Il segretario PD Silvio Lai ha chiesto lumi al Ministro della Salute sul provvedimento
Allevamento di bovini

Il Governo ha imposto il blocco totale delle movimentazioni dei bovini in uscita dalla Sardegna a seguito del focolaio di dermatite nodulare bovina (Lumpy Skin Disease) registrato nel Sarrabus. Il segretario del PD Silvio Lai, con i deputati del Partito Democratico Ilenia Malavasi, Antonella Forattini, Gianni Girelli, Nadia Romeo, Andrea Rossi e Stefano Vaccari, Stefania Marino, hanno presentato un’interrogazione al Ministro della Salute per chiedere spiegazioni sul provvedimento adottato.

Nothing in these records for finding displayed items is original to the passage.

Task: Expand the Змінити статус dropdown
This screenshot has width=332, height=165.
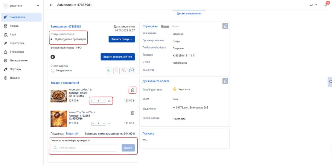Action: (x=122, y=39)
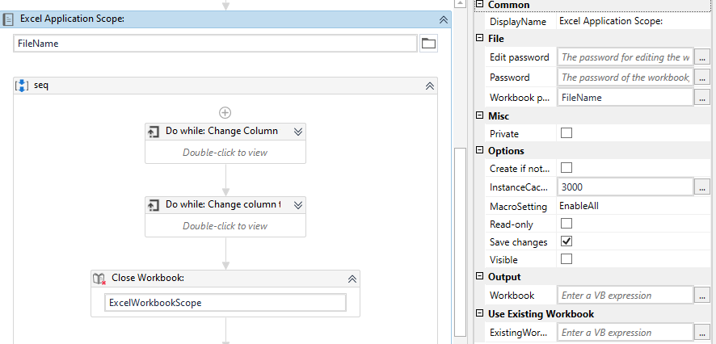This screenshot has width=716, height=344.
Task: Select the MacroSetting EnableAll value
Action: [579, 206]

I deputati spiegano in una nota: “La misura imposta dal Governo sul blocco totale delle movimentazioni dei bovini in uscita dalla Sardegna ci appare non proporzionata, non supportata da evidenze scientifiche e con ricadute pesantissime riguardo gli effetti economici per gli allevatori”.

“Dalla stessa comunicazione del Ministero – proseguono i parlamentari – emerge che il focolaio è localizzato e che le misure standard previste dalla normativa europea si basano su zone di protezione di 20 chilometri e di sorveglianza di 50 chilometri. Nonostante questo, si è scelto di bloccare l’intera Sardegna, senza una chiara motivazione tecnico-scientifica. È una decisione quindi che rischia di trasformare un problema sanitario circoscritto in una crisi economica regionale colpendo in particolare il Nord Sardegna e la Gallura, aree fortemente orientate all’esportazione dei capi verso i centri di ingrasso della penisola”.

I deputati Pd sottolineano inoltre che “la copertura vaccinale nell’isola supera il 98%, elemento che riduce significativamente il rischio di diffusione della malattia e che avrebbe dovuto orientare verso misure più mirate e proporzionate”; pertanto chiedono al Governo, in conclusione, “di chiarire le basi scientifiche della decisione, di verificare la coerenza con il principio di proporzionalità previsto dalle norme europee e soprattutto di prevedere una rapida revisione del provvedimento, consentendo la ripresa delle movimentazioni dalle aree indenni, nel rispetto delle necessarie condizioni di sicurezza sanitaria”.